TEXTAUSZUG:
● ● ● ● ● ● ●
Der Künstler Christoph Schlingensief war als begnadeter Alleinunterhalter und Super-Responder zu Gast im Akademietheater.
Drei Stunden hat er geredet, ohne Punkt und ohne Beistrich, und doch keinen einzigen Satz aus seinem Buch (siehe unten) gelesen. Denn, „das lohnt sich nicht“.
Christoph Schlingensief machte auf seiner „Lese-Reise“ am Freitag Halt im Akademietheater Wien. Und er erzählte lieber aus seinem bewegten Leben als Bericht zu erstatten über den Verlauf seiner Lungenkrebs-Erkrankung. Nur soviel dazu: Dank des Medikaments Tarceba schmücke er sich nun mit dem neuen Beinamen „Super-Responder“ (jemand, der auf ein Mittel sehr gut anspricht, Anm.) .
Seine aktuelle Selbstdefinition: „Ich bin ein wertekonservativer Mensch, aber im Kern doch ein Punk, mit der FDP hab‘ ich aber gar nichts zu tun – das wäre wie Teufel und Weihwasser.“
Und, etwas Neues sei im Gange: „Die Haare wachsen wieder, zu Afrolocken, und die Hände werden dunkler …“ Schon ist er angekommen beim wahren Thema des Abends: Seinem Festspielhaus-Projekt in Afrika, für das er unermüdlich Geld sammelt. Am 5. Februar soll die Grundsteinlegung in Burkina Faso erfolgen, für einen von Francis Kéré entworfenen Komplex, der auch eine Musik- und Filmschule, eine Krankenstation und ein Hotel für spendenfreudige Besucher beherbergen soll.
● ● ● ● ● ● ●
ZIEL DER ÜBUNG:
Führe den Bericht über Schlingensiefs Abend im Akademietheater nach seinem letzten Satz weiter. Die nachstehende Auflistung stammt aus einer anderen Quelle.

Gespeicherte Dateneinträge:
● ● ● ● ● ● ●
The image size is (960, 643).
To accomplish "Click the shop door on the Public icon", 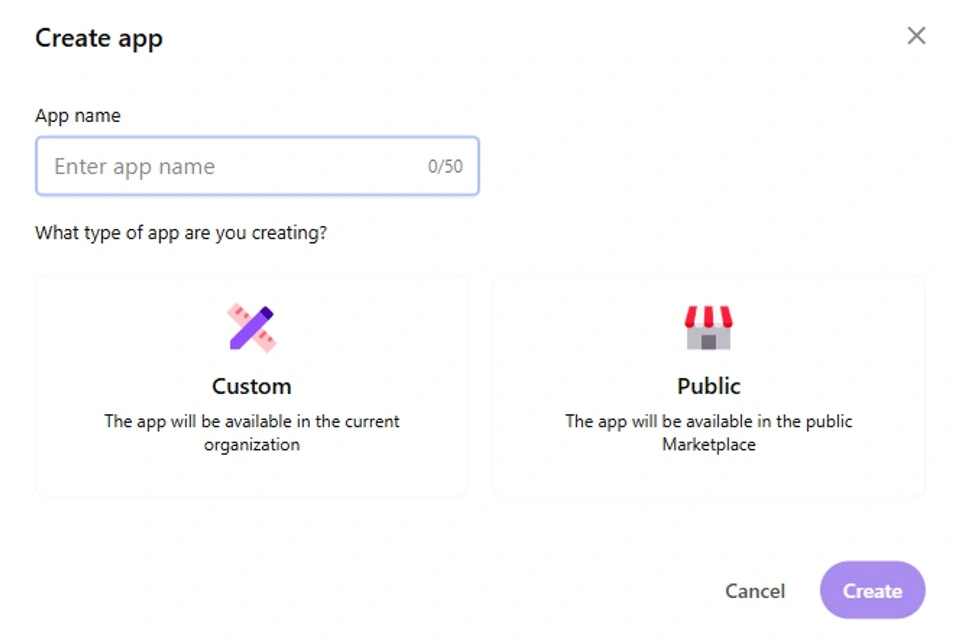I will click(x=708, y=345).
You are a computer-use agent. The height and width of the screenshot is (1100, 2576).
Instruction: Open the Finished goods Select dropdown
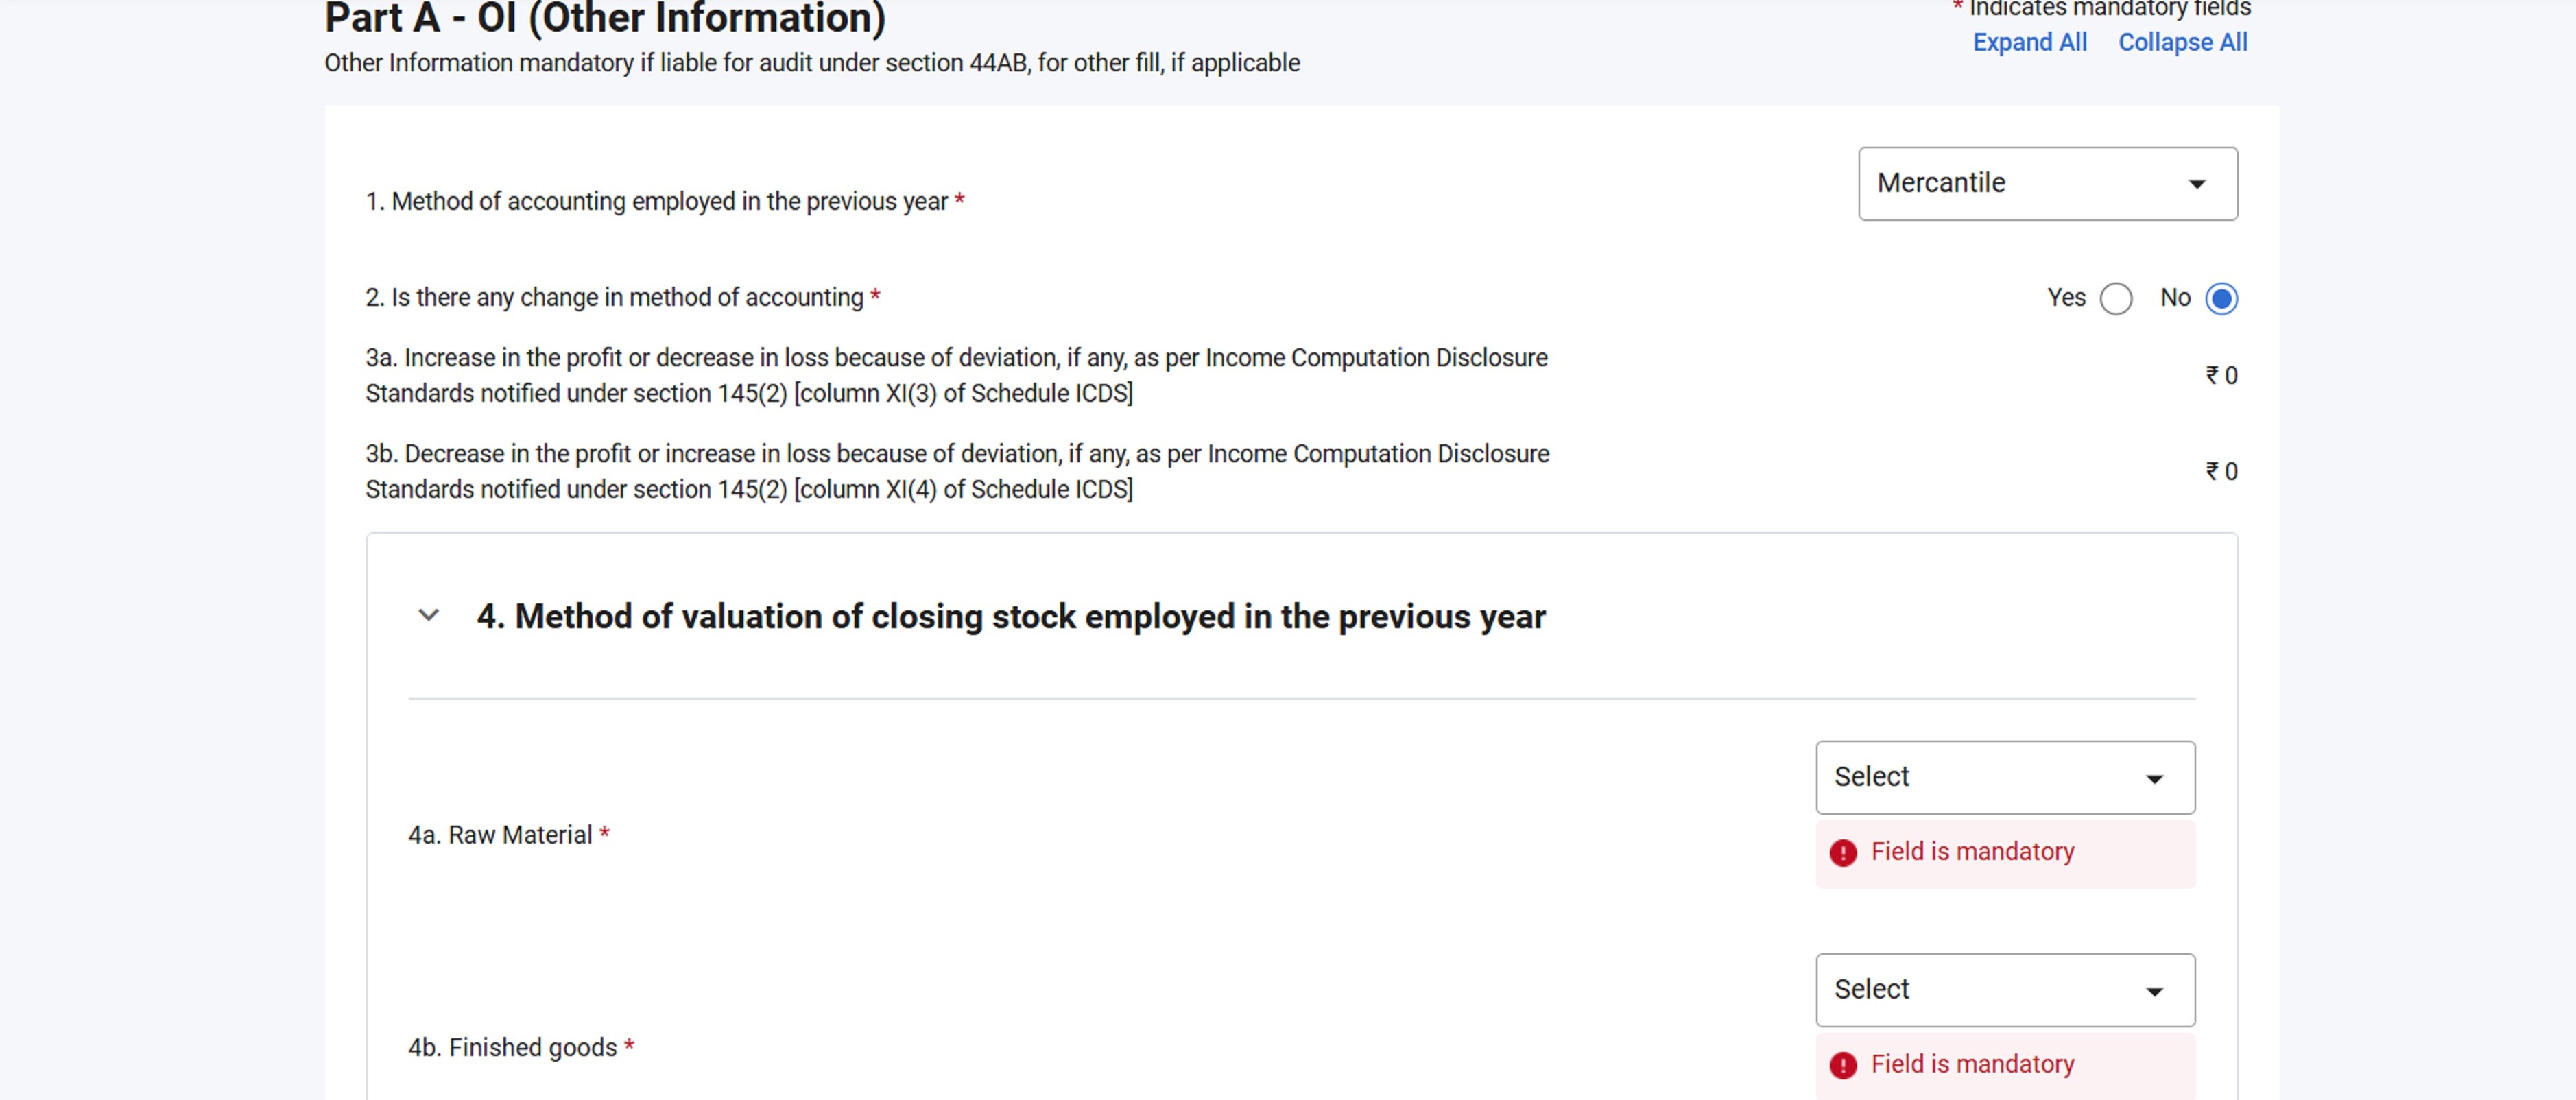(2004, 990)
● ● ● ● ● ● ●
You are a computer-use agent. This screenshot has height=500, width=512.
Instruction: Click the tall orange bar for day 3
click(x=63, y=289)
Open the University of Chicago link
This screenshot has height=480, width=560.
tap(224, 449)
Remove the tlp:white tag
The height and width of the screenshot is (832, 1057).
● ● ● ● ● ● ●
ERWARTETE ANTWORT:
An Überzeugungskraft hat der Allroundkünstler nichts verloren, vielleicht ist er durch die Krankheit noch authentischer geworden.
Der Schelm als rohes Ei
Selbst der Behauptung, seine vielschichtige Persönlichkeit bei gleichzeitigem Drang zur Ganzheitlichkeit sei darauf zurückzuführen, dass er Einzelkind geblieben ist, obwohl seine Eltern sechs Kinder haben wollten, kann man etwas abgewinnen.
Schelmisch spielt er mit der Tatsache, dass viele Menschen einem Krebskranken begegnen, als wäre er ein rohes Ei …
Um die Besucher, die nur sein Buch kennen, dahin zu führen, wo er jetzt steht, holt er weit aus. Lässt ein Tagebuch in Wort und Bild – via Laptop spielt er auch Filme ein – abschnurren, das vor Querverweisen und zeitlichen Sprüngen nur so strotzt und dennoch ein stimmiges Gesamtbild ergibt.
Zum Tränen lachen: Seine Probenberichte aus Bayreuth, mit einem eitrigen Zahn von Gudrun Wagner und der Bereitschaft von Tochter Katharina, alles zu geben, in tragenden Rollen.
Immer noch nachdenklich machend: Seine „Ausländer raus“-Aktion vor der Staatsoper. Immer noch lustig: Seine ersten Film-Versuche und die Geschichte der „Chance 2000“-Partei, die darin gipfelte, dass Arbeitslose in den Wolfgangsee sprangen, um Helmut Kohls Badehütte zu fluten.
Tagebuch: Worte finden, wo die Worte oft fehlen
Allein der Titel: „So schön kanns im Himmel gar nicht sein!“ Und der Nachsatz: „Ich schaue aus dem Fenster und staune, als hätte ich noch nie Sonne und Wolken gesehen“.
Christoph Schlingensief ist der lebendigste und öffentlichste Beweis dafür, dass Ironie und Überheblichkeit aus dem Leben weichen, wenn dieses droht, zu entweichen.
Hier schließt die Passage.